• [What you are asked to do] Select and copy every line of the rows below that contains the word "Where", treating uppercase and lowercase letters as distinct.

══ Records for this task ══

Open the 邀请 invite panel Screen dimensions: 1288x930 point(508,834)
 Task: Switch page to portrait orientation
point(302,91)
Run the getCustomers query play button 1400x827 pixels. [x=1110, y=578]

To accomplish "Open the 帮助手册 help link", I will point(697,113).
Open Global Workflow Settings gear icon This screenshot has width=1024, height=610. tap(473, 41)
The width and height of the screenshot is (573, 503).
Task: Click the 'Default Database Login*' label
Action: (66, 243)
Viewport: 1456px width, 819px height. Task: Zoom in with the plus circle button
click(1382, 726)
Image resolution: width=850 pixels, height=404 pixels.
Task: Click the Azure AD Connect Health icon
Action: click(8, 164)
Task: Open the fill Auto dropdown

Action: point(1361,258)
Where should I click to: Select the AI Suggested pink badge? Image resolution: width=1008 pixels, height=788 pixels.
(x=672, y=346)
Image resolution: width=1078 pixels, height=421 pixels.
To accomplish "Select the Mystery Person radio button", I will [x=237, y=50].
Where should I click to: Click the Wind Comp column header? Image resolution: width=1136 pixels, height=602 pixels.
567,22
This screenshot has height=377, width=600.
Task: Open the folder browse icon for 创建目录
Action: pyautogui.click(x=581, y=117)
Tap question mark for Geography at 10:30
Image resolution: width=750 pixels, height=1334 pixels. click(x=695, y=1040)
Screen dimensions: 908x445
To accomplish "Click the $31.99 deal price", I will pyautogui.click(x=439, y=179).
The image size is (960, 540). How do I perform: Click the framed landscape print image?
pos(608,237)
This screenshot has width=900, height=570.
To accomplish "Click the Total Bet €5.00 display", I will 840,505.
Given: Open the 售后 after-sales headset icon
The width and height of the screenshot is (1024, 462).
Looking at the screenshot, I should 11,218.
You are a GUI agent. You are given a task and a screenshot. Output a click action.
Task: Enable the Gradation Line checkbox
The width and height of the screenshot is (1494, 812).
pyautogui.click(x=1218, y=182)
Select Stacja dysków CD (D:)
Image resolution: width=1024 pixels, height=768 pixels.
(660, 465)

═══

• [Written solution]
Where should I click to: Select the AI Suggested pink badge? Image resolution: width=1008 pixels, height=788 pixels.
Where should I click to: Click the Wind Comp column header? Image resolution: width=1136 pixels, height=602 pixels.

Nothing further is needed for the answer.